Revue éditoriale
Chères Christiane et Dominique,
Cette missive quelques années après la parution de votre échange épistolaire dans « Vous vieillissez ? Nous aussi ».
J'ai aimé la fraîcheur de votre livre. Son actualité vivante dans une France vieillissante qui s'interroge étrangement sur ses vieux.
Etrangement, car la « question des seniors » est souvent abordée de façon économique, contrainte ou désincarnée. La vieillesse, on la pense et on la panse à coup de mesures correctrices sur la prise en charge de la dépendance, les nécessités de transmission du savoir dans les organisations de travail vieillissantes, l'urgence de renouveler les équilibres économiques pour la survie des régimes de retraite.

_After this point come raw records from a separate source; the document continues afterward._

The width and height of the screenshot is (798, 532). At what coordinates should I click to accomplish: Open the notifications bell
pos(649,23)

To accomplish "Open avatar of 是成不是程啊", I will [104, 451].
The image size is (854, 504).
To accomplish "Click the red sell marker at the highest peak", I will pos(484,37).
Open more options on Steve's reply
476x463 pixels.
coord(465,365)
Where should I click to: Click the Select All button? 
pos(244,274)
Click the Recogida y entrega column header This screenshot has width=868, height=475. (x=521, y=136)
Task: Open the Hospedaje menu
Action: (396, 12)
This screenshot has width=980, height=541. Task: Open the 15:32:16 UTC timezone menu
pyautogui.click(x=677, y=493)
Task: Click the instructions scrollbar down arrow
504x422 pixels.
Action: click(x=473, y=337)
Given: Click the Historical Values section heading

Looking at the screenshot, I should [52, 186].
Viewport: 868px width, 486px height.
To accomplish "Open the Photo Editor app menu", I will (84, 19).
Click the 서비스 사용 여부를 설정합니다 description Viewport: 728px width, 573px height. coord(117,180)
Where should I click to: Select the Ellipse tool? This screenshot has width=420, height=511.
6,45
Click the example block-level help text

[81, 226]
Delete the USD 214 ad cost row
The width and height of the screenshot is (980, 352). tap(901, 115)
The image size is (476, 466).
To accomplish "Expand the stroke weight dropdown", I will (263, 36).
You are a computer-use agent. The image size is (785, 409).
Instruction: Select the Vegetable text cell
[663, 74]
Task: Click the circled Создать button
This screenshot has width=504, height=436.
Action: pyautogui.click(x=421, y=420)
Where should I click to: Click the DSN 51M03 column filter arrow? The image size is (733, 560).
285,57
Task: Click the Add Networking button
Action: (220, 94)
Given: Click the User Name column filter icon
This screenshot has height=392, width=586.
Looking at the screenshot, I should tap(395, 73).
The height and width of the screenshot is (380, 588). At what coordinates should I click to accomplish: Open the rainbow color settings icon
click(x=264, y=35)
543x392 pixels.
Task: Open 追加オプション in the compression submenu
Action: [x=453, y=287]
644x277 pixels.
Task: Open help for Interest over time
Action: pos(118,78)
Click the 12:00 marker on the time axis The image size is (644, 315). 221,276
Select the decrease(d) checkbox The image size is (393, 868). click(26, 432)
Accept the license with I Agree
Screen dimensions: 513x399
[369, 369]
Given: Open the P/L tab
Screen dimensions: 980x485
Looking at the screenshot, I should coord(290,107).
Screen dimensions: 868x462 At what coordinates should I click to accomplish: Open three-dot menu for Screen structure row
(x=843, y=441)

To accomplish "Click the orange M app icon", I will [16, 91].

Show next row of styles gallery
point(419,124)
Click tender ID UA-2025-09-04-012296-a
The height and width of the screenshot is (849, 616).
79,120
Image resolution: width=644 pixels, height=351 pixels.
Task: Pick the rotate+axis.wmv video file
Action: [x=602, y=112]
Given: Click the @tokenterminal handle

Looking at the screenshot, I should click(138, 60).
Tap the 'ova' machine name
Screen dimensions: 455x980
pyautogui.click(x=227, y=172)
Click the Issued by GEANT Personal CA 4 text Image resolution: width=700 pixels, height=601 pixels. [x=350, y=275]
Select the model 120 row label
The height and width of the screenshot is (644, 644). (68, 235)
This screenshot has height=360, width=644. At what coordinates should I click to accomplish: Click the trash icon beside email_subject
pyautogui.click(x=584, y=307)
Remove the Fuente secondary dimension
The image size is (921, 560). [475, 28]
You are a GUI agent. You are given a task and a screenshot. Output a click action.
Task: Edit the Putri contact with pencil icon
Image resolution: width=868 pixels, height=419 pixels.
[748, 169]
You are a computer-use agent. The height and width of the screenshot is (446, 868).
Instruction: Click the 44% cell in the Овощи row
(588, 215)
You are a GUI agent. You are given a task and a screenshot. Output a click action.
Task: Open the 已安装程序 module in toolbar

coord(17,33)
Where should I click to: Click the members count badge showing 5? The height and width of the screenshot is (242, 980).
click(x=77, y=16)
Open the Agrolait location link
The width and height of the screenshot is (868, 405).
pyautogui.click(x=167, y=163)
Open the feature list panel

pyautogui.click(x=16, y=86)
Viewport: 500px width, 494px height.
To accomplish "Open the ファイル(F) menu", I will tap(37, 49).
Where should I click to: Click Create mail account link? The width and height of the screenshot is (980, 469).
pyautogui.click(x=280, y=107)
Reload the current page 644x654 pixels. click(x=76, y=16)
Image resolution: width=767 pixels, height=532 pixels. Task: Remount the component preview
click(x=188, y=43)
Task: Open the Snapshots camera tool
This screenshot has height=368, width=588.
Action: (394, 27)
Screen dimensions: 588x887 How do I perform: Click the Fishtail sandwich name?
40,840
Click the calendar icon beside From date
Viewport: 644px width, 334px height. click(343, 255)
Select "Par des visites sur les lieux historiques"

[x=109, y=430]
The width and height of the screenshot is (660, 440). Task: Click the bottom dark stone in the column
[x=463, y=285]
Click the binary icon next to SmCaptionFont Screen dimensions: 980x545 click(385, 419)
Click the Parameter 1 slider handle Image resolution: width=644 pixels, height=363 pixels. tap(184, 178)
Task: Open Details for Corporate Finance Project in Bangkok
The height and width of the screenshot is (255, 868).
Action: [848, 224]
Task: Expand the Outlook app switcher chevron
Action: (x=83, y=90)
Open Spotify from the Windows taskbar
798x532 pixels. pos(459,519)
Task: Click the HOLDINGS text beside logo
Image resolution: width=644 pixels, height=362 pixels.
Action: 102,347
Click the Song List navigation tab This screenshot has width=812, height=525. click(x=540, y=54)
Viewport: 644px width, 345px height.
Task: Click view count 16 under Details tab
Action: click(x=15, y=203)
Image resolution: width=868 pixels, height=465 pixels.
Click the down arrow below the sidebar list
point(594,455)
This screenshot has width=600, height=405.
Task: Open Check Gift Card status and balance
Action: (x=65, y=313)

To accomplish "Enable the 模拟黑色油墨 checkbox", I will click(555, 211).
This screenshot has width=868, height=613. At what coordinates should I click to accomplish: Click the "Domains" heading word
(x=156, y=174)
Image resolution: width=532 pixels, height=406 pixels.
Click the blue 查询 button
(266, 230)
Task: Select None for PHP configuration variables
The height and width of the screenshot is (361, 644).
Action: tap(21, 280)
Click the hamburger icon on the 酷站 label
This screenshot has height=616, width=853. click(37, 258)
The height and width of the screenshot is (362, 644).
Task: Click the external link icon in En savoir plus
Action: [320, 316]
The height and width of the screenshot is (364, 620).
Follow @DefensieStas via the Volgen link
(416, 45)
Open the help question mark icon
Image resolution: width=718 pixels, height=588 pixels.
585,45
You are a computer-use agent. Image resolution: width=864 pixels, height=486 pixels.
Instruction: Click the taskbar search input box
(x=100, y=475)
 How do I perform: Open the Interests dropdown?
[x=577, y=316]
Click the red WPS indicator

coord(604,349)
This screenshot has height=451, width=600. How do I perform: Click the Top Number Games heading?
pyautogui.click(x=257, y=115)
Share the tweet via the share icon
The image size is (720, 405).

Au fond, la vieillesse reste une question qui tient du mystère lorsqu'on la tient à distance. Cette question ressemble à ce que vous évoquez dans votre livre : un kaléidoscope qui nous concerne tous ! La vieillesse c'est nous tous chaque jour. C'est nous tous un jour.
J'ai aimé les fils que vous avez tirés dans la pelote de laine de l'entrée en âge. Vos regards en ombre et lumière. « Coté lune, côté soleil » comme dirait notre amie du Chèvre-feuille Nic Sirkis !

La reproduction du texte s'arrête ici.